Mitte Juli waren Florian und ich einen Tag in den berühmt berüchtigten Kalkkögel unterwegs, genauer gesagt für ein kleines „Pause-Enchainment“ mit zwei Touren aus „im extremen Fels“ an einem Tag. Wir konnten beide Touren an der großen Ochsenwand an einem Tag hintereinander begehen. In der 1. Auflage ist die Direkte NO-Wand „Huber-Zechel“ zu finden. Sie wurde im 2. Band von der Geraden Nordostkante „Kalte Kante“ abgelöst. Als erstes haben wir die
"Huber-Zechel"
geklettert sind dann über die „Kalte Kante“ und ihre Ausbruchzone abgeseilt um sie anschließend im Aufstieg zu klettern und zum Gipfel auszusteigen.

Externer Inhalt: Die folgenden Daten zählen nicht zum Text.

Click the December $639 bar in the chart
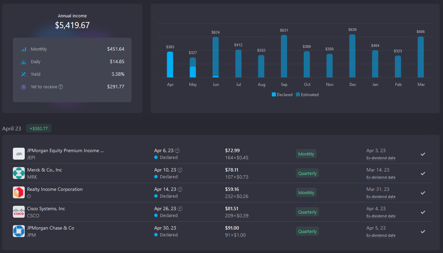This screenshot has width=443, height=253. [352, 56]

    Große Ochsenwand NO Wand, Blick von der AK-Scharte
    Große Ochsenwand „Huber-Zechel“ und „Kalte Kante“

Zugegebenermaßen haben wir diese beiden Touren, im Gegensatz zu den allermeisten anderen Pausetouren, definitiv nur gemacht weil es eben Pausetouren sind. Was wir an diesem Tag allerdings alles erlebt haben war teils schon sehr sehr abenteuerlich und nach heutigen Maßstäben sind beiden Touren enorme Bruchklettereien, die eigentlich niemandem wirklich Empfohlen werden können. Insbesondere im Bereich der Ausbruchzone an der „Kalten Kante“ definitiv auch nicht ganz ungefährlich. Florian konnte trotzdem beide Touren Onsight klettern. Wir haben den ganzen Tag zentnerweiße, loses Gestein zu Tale befördert, irgendwann auch damit begonnen bewusst die gefährlichsten Brocken auszuräumen und es hat eigentlich permanent sowohl beim Vorsteiger wie auch beim Nachsteiger gescheppert. Zum Glück stehen wir beide ja dem Bruchklettern nicht ganz unfähig gegenüber (zu mindestens nach heutigen Maßstäben) aber wenn das noch die „schönen“ und „festen“ der klassischen Kalkkögeltouren waren (siehe Zitate aus dem Orgler-Führer), dann gute Nacht und mal wieder größten Respekt vor den früheren Extremen, wie Auckenthaler, Rebitsch, Rainer, Buhl, Spitzenstätter usw... die sich allesamt in den Kalkkögel ihre Denkmäler gesetzt haben. Definitiv am meisten Erwähnung in Bezug auf die Kalkkögel und die gesamten Stubaier Alpen dürfte aber Andreas Orgler verdient haben. Was der Spitzenalpinist und Eiskletterpionier Anfang der 80er Jahre an Erstbegehungen abgespult hat dürfte fast einmalig sein. Wenn man seinen Führer so durchblättert fällt man schier vom Glauben ab und fragt sich wie kann das eine Person alles gemacht haben. Anfang-Mitte der 80er hat er im Sommer, gefühlt, jeden 3. Tag eine Erstbegehung, oft auch solo, gemacht. Nicht nur diese enorme Menge ist beeindruckend und unvorstellbar, es waren ja zudem auch meist noch vogelwilde Touren, mit teilweise bezeichnenden Namen wie „Göttlicher Wahnsinn“, „Grauen, Gruseln, Gänsehaut“, „Der Himmel kann warten“, „Besser, berüchtigt als unbekannt“.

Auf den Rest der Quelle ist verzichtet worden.